▶ _TEXT EXTRACT_:
The Aletai iron meteorite, Xinjiang, China

- one of the largest meteorites known

Aletai A and B [419 kb]

Aletai A reverse [518 kb] Aletai A detail [264 kb]

Figs. 1-3: Top: slices Aletai A (left: 70x43x2 mm, 47.7 g) and Aletai B (right: 52x33x2 mm, 31.4 g). Lower left: reverse side of Aletai A. Lower right: detail, Aletai A. As befits an iron meteorite, the most abundant mineral is a form of native iron, the Ni-bearing kamacite. The larger slice displays spectacular Widmanstatten patterns on differing scales, in the sawn, polished and acid-etched faces. The patches of tawny, less-reflective material are the common meteoritic iron sulphide, troilite (FeS). The lower right margin of the main troilite mass is silvery, and appears to be a hard, shiny metallic mineral, probably the Ni-Fe phosphide, schreibersite. Sample provenance: Blaine Reed.

▶ _EXERCISE TASKS_:
1. In the meteorite text, why is the silvery lower right margin of the main troilite mass identified as probably schreibersite?
2. Transcribe the passage of the meteorite text starting with "- one of the" and going on through "provenance: Blaine Reed.".

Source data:
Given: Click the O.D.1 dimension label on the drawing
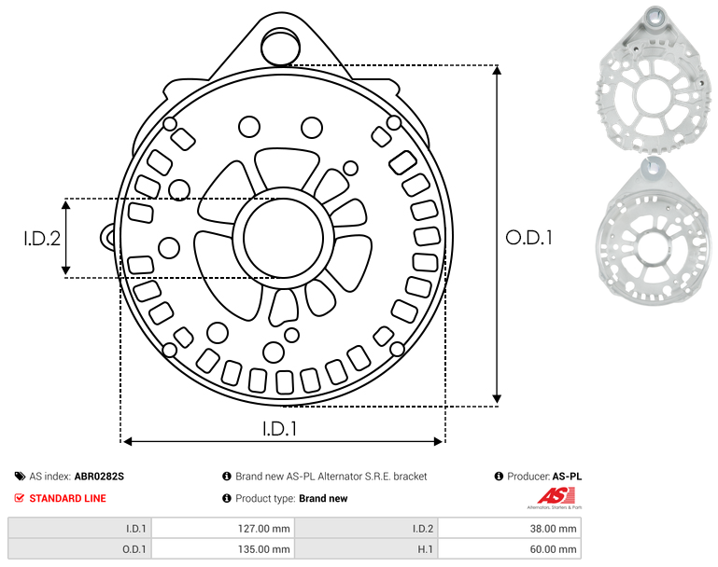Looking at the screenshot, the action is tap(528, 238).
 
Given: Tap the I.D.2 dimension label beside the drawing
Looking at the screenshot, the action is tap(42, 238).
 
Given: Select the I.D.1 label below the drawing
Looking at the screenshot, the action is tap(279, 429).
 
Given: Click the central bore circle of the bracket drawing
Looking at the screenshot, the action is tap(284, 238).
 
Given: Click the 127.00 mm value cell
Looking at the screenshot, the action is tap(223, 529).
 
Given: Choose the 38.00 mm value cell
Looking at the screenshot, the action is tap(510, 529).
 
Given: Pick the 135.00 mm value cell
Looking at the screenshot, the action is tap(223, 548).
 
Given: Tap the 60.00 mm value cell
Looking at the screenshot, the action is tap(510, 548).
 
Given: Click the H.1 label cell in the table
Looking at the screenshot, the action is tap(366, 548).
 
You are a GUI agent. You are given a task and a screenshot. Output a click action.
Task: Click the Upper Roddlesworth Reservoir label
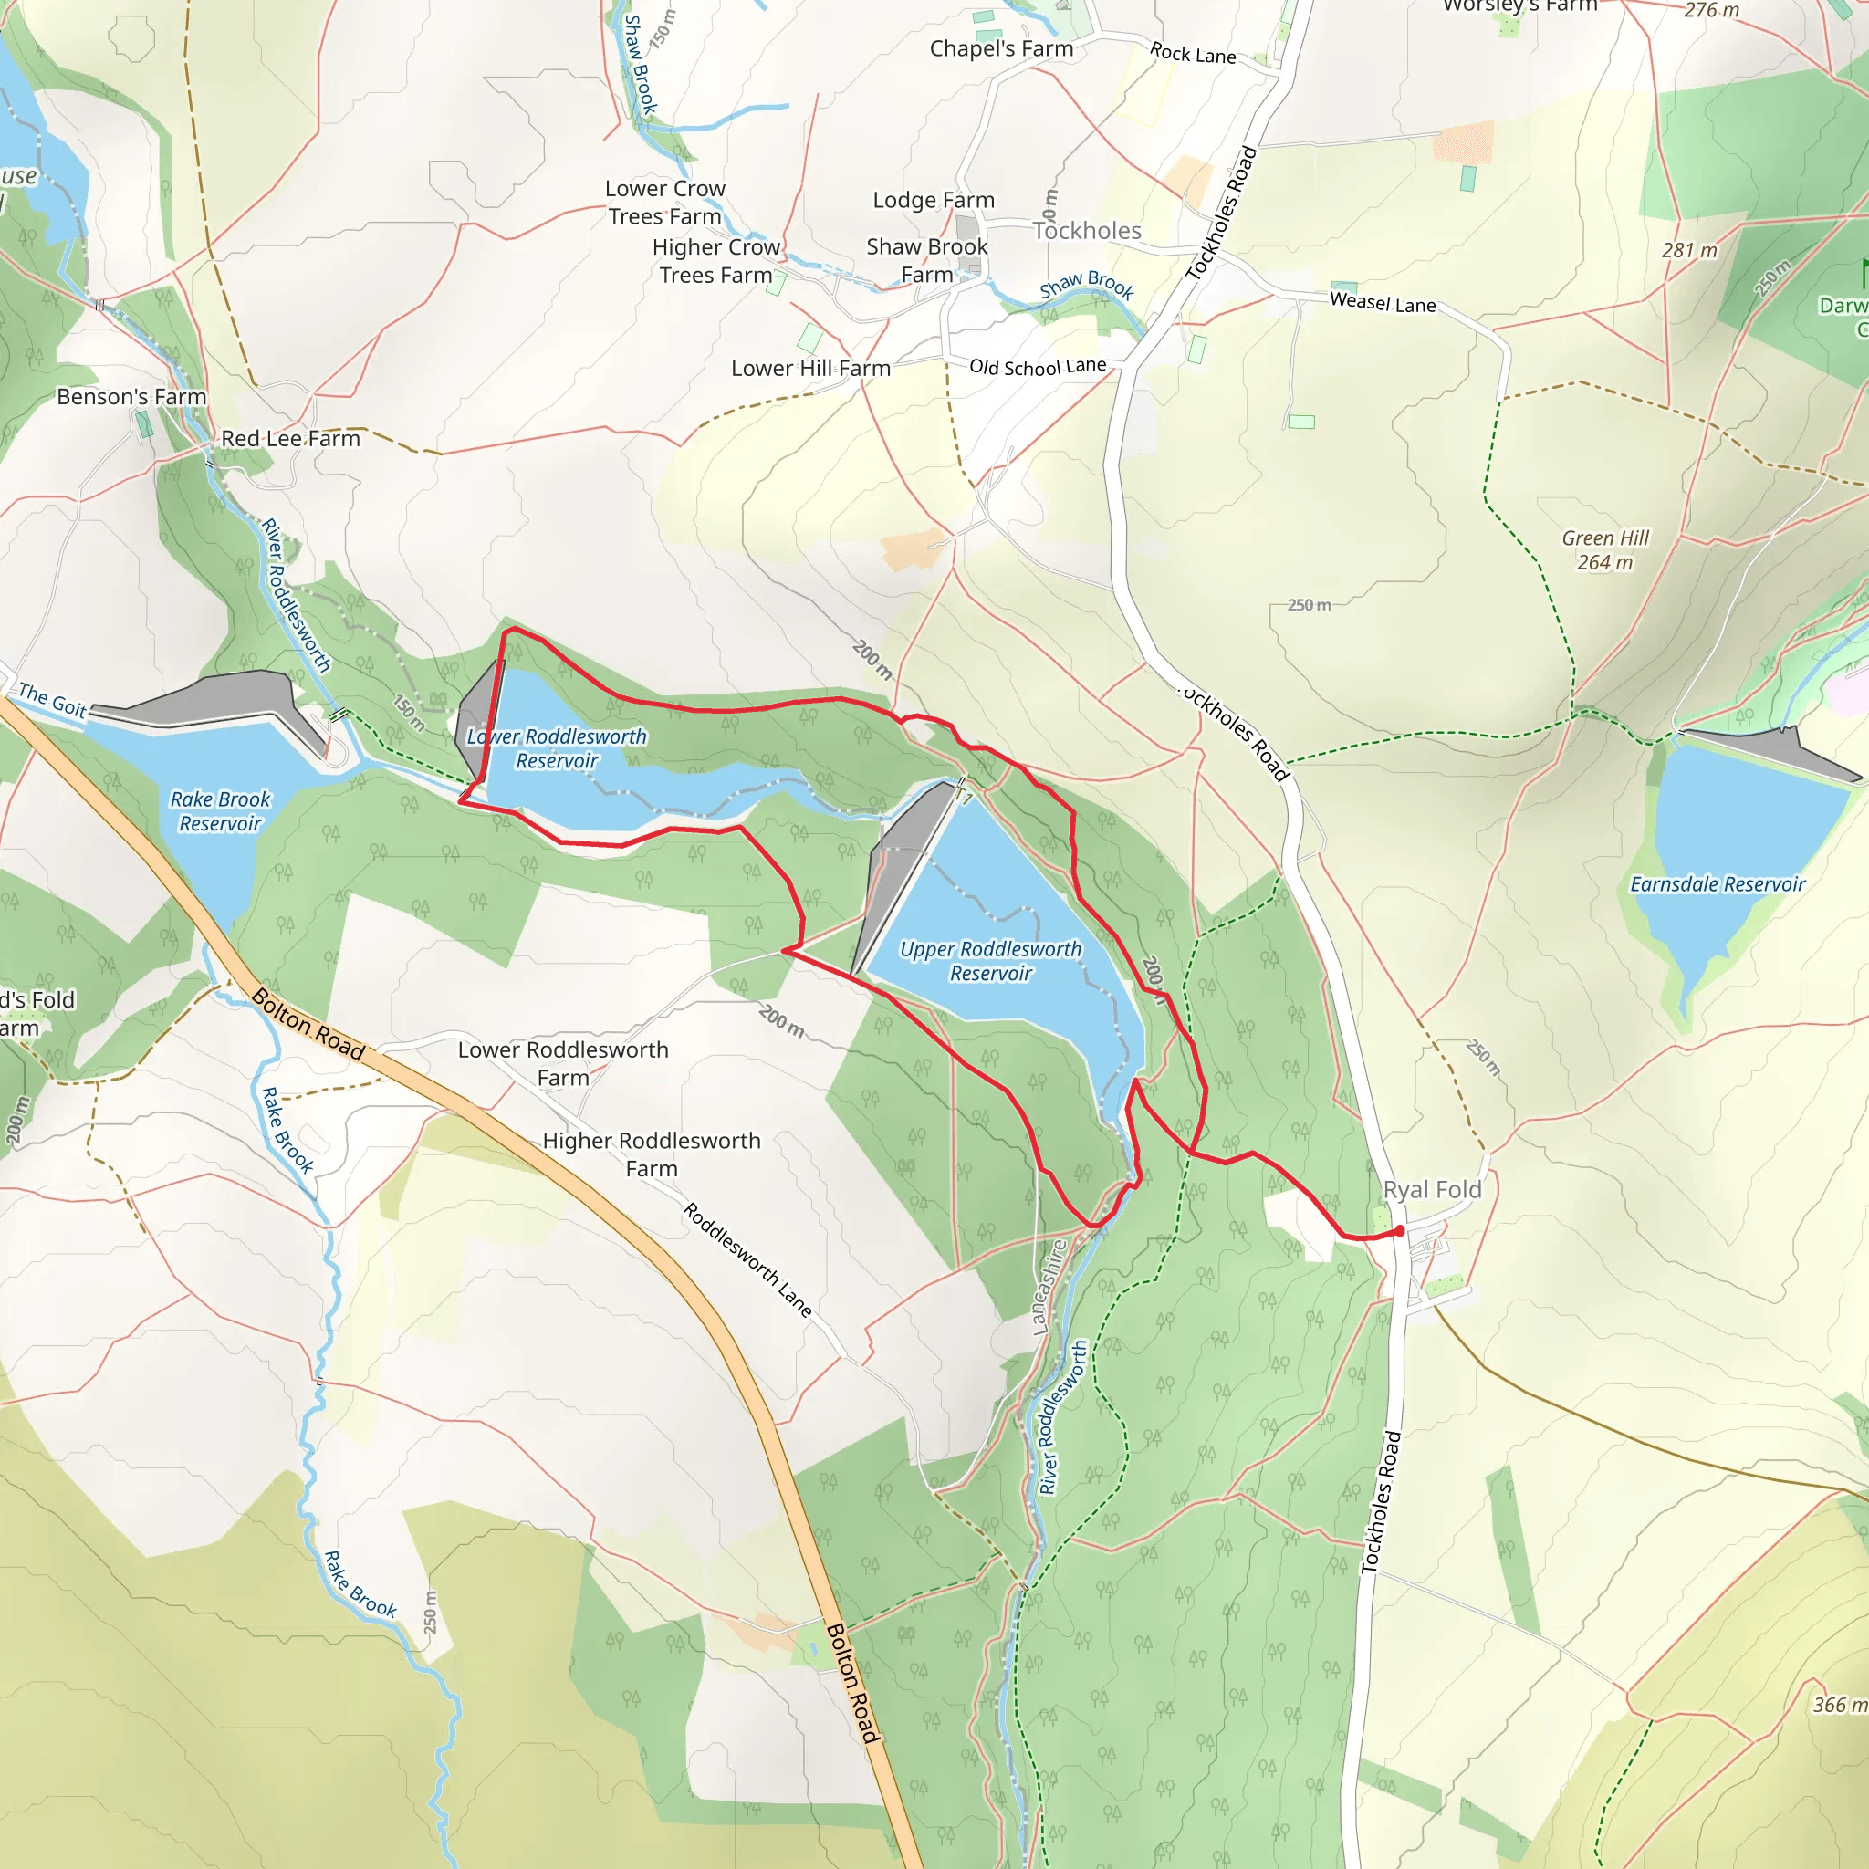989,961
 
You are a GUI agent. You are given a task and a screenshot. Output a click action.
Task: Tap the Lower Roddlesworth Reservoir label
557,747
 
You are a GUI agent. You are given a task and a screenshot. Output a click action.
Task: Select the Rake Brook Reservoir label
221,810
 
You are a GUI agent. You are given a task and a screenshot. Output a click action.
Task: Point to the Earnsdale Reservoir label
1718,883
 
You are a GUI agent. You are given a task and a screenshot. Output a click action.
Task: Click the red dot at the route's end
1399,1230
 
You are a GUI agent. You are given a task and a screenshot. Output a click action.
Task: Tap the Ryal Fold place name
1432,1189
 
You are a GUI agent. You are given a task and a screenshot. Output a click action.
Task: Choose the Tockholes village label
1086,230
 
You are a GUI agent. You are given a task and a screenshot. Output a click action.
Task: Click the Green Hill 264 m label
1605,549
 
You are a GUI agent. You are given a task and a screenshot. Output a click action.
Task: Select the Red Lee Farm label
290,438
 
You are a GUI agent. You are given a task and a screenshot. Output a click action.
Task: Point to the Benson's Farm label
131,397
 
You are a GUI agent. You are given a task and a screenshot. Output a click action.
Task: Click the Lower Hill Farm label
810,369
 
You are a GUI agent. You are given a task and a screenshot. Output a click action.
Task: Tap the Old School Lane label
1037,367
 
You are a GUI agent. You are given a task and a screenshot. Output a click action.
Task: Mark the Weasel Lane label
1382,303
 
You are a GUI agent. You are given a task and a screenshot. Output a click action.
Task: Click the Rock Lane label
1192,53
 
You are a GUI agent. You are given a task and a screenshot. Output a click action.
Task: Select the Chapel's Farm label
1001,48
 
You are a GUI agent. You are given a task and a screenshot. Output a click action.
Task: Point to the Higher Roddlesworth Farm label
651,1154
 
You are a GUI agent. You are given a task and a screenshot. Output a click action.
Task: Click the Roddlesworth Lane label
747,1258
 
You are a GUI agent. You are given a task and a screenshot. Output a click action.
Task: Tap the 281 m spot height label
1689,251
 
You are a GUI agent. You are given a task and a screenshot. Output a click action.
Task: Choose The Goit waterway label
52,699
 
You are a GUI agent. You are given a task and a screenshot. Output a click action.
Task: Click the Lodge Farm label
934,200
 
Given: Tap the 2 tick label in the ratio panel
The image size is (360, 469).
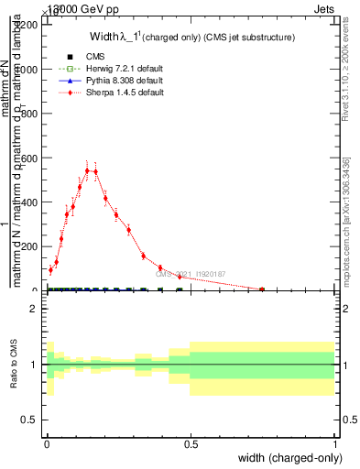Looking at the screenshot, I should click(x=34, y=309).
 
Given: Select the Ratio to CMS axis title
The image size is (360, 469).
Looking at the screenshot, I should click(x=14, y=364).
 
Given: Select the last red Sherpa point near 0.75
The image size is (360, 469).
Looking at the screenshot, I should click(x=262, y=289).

▶ _SOLUTIONS_:
1. The margin appears to be a hard, shiny metallic mineral. That appearance fits schreibersite, the Ni-Fe phosphide.

2.
- one of the largest meteorites known

Aletai A and B [419 kb]

Aletai A reverse [518 kb] Aletai A detail [264 kb]

Figs. 1-3: Top: slices Aletai A (left: 70x43x2 mm, 47.7 g) and Aletai B (right: 52x33x2 mm, 31.4 g). Lower left: reverse side of Aletai A. Lower right: detail, Aletai A. As befits an iron meteorite, the most abundant mineral is a form of native iron, the Ni-bearing kamacite. The larger slice displays spectacular Widmanstatten patterns on differing scales, in the sawn, polished and acid-etched faces. The patches of tawny, less-reflective material are the common meteoritic iron sulphide, troilite (FeS). The lower right margin of the main troilite mass is silvery, and appears to be a hard, shiny metallic mineral, probably the Ni-Fe phosphide, schreibersite. Sample provenance: Blaine Reed.